De verwachting van [X.] dat hij, het bedrijfsongeval weggedacht, op zijn 35ste als professioneel trainer op het gebied van motorcross werkzaam zou zijn, wordt door niets ondersteund. Dit laatste geldt ook voor de verwachting van [X.] dat hij een motorzaak met zijn vader zou hebben gehad, waaruit hij zich een aanzienlijk inkomen had kunnen verwerven. Het hof verwerpt dan ook de desbetreffende stellingen van [X.].

4.4.7. In het door [X.] overgelegde expertiserapport is niet ingegaan op de medische situatie van [X.]. Deze wordt (zoals op blz. 4 is vermeld) “als bekend verondersteld”.
Voorts is in het expertiserapport vermeld dat bij de berekening van het verlies van arbeidsvermogen onder meer de volgende uitgangspunten zijn gehanteerd:

[X.] was bij [Y.] werkzaam als chef werkplaats. Het aantal uren per week bedroeg in eerste instantie 20, maar zou uitgebreid worden naar 40;
[X.] kon zijn werkzaamheden voor Sporttrend niet continueren vanwege de ernstige pijnen in zijn hand. Het ongeval weggedacht, had [X.] gedurende 40 uren per week kunnen werken.
[X.] zou, het ongeval weggedacht, naast zijn werkzaamheden als amateur crosser in België zijn gaan rijden, waarmee per week, elk jaar van februari tot en met november, dus 10 maanden, circa € 500,- prijzengeld verdiend kon worden.

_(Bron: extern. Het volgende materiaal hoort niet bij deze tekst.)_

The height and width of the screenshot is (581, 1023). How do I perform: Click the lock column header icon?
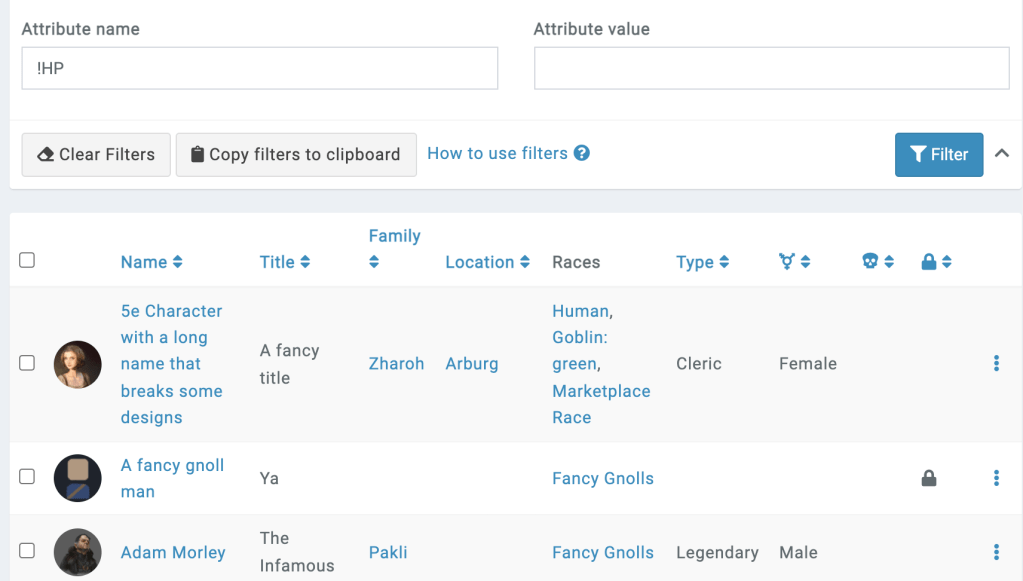point(930,260)
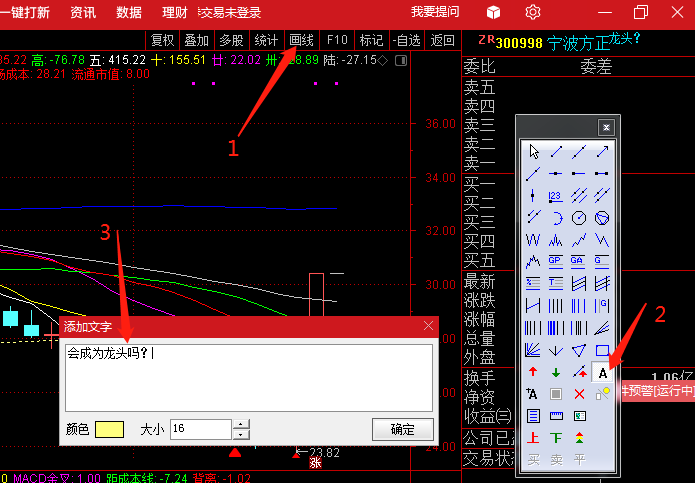Select the red '上' marker icon

coord(534,438)
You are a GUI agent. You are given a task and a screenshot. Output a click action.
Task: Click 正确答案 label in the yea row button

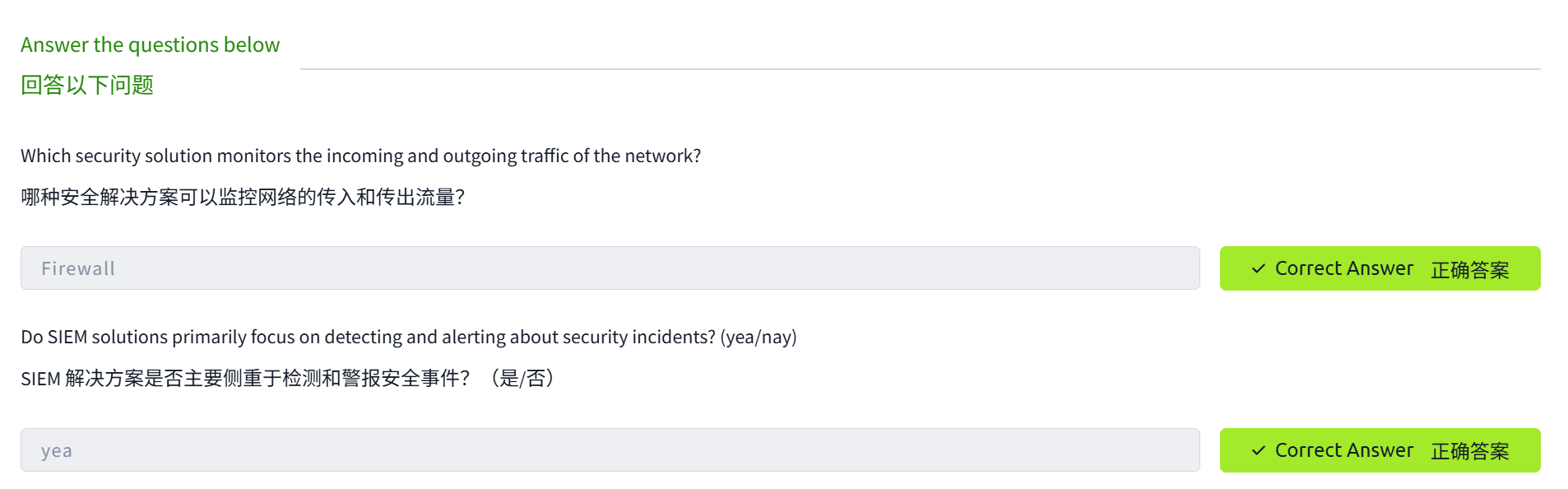point(1469,451)
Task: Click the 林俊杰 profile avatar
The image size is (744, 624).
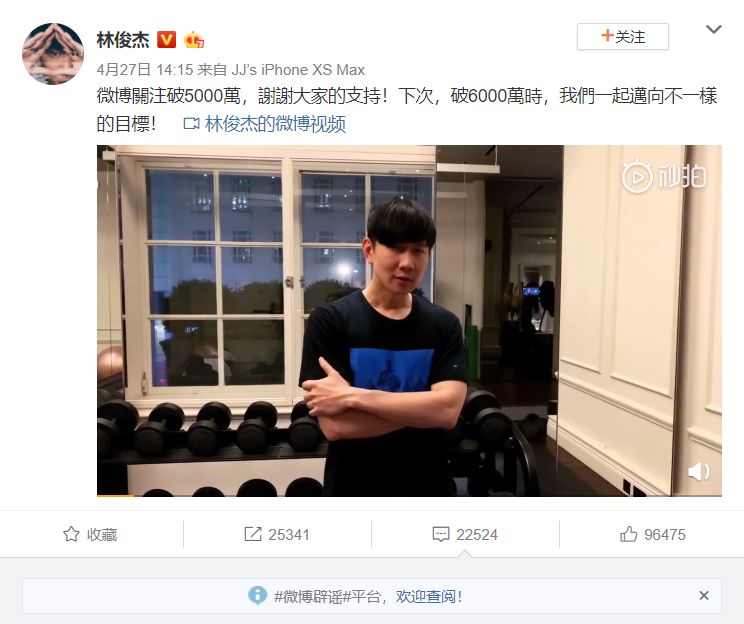Action: point(53,54)
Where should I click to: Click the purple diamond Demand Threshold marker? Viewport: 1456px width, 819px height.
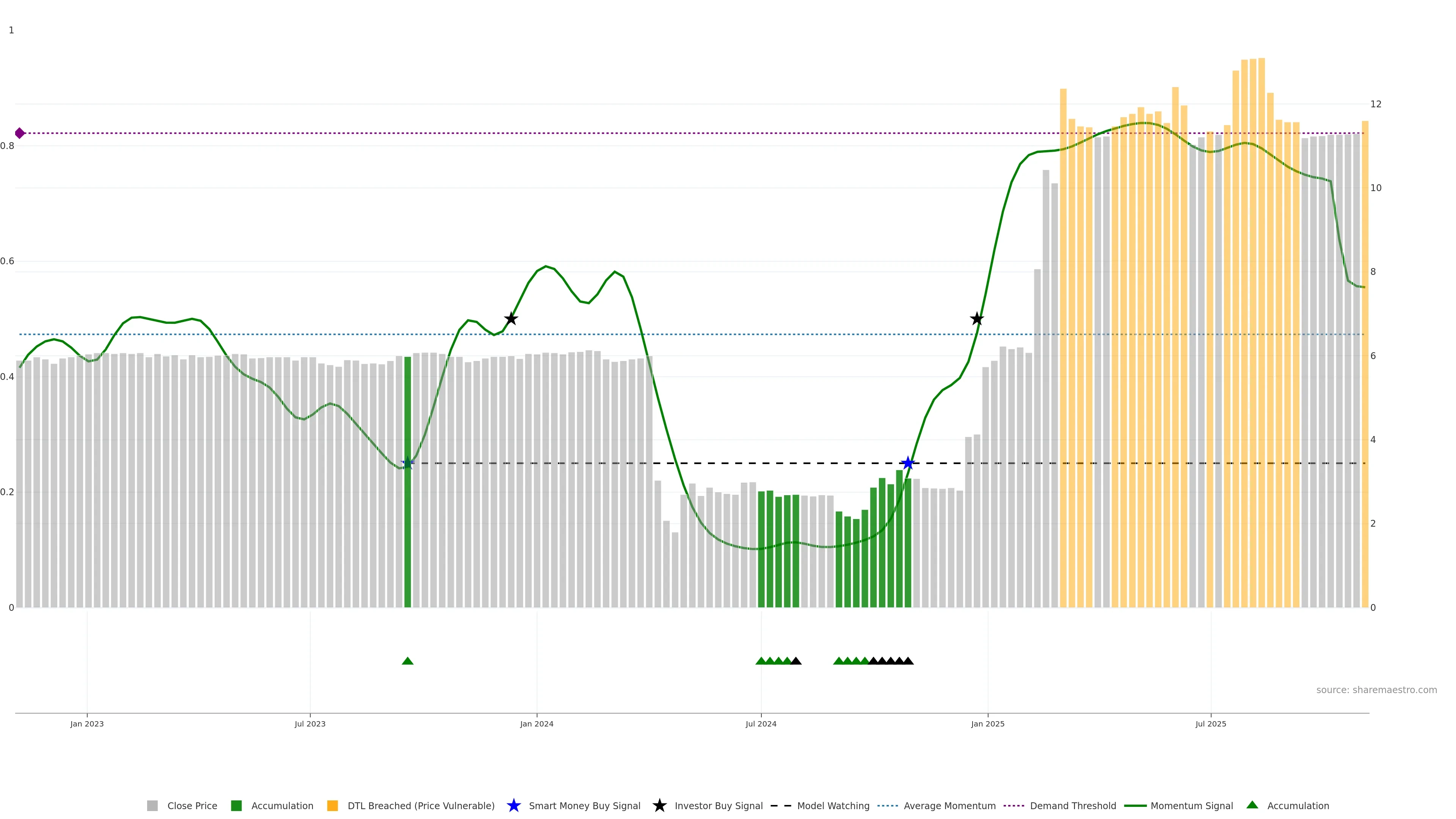click(20, 133)
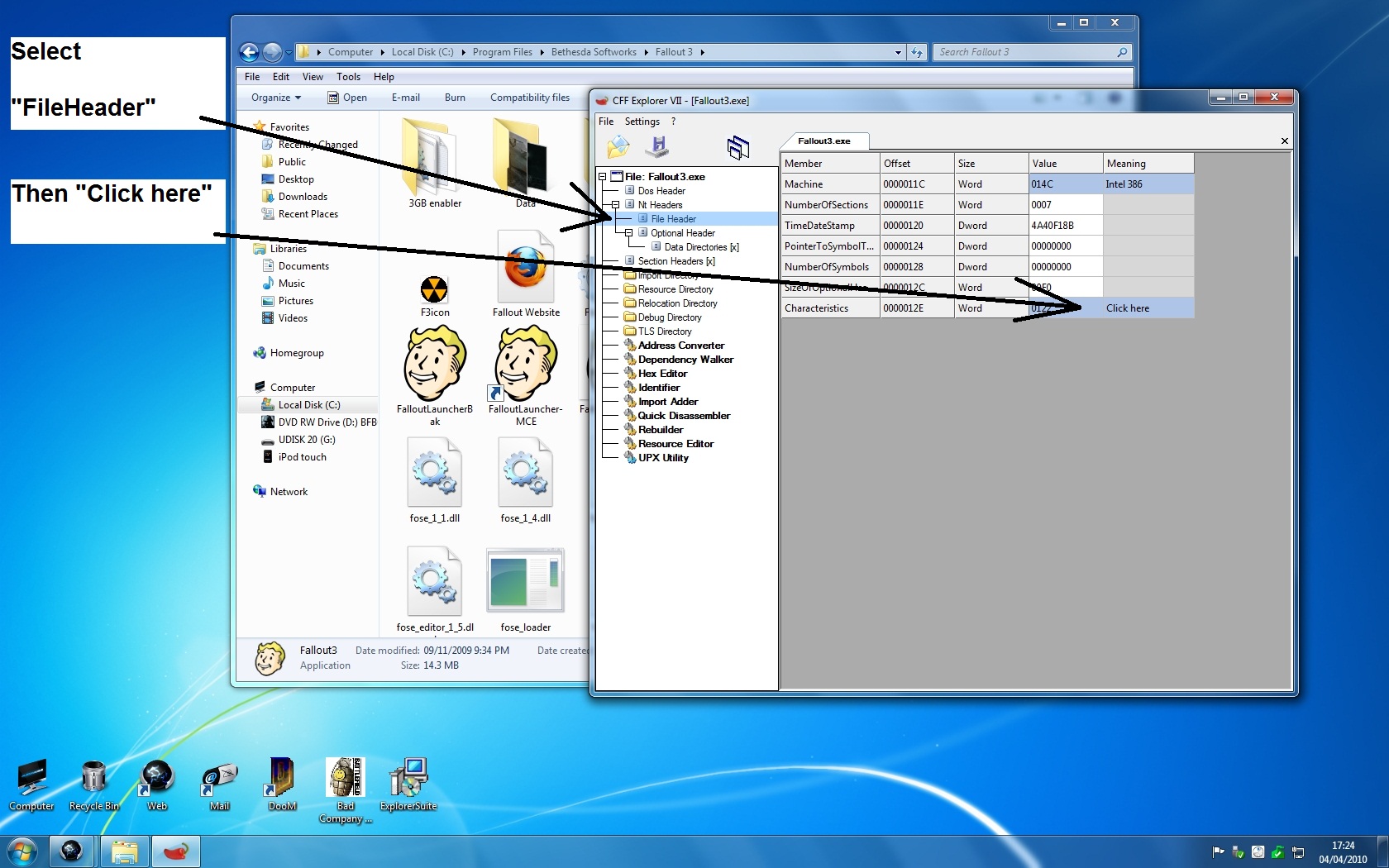Viewport: 1389px width, 868px height.
Task: Open the Windows Start menu orb
Action: click(x=22, y=851)
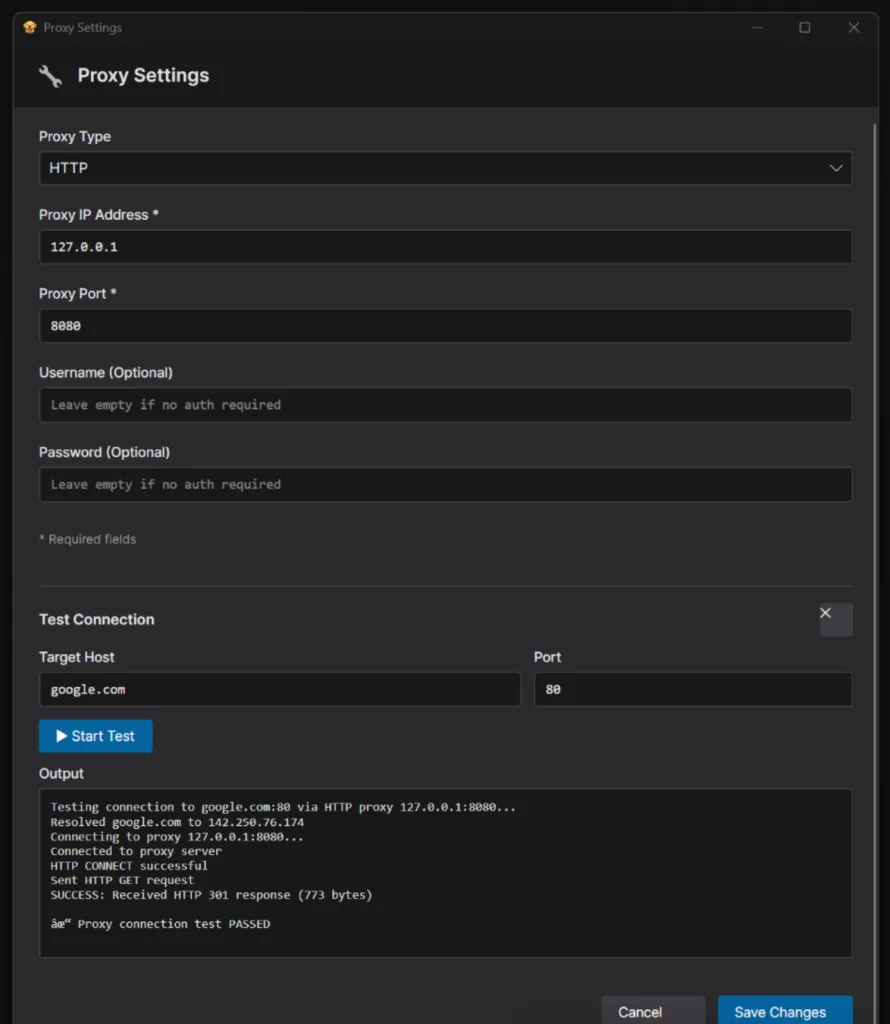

4.4.8. Zoals [Y.] terecht heeft aangevoerd, zijn deze uitgangspunten onvoldoende onderbouwd en voorts strijdig met de feiten. [X.] vervulde niet de functie van chef werkplaats (zoals in het expertiserapport vermeld), maar die van monteur. De urenuitbreiding bij [Y.] is in het geheel niet onderbouwd. Voorts kan, blijkens het hiervoor overwogene, niet ervan worden uitgegaan dat [X.] - als gevolg van het bij het bedrijfsongeval opgelopen letsel aan zijn hand - tijdens zijn werkzaamheden voor, onder andere, Sporttrend of tijdens het motorcrossen (medische) beperkingen heeft ondervonden.
Aan het door [X.] overgelegde expertiserapport komt daarom geen betekenis toe.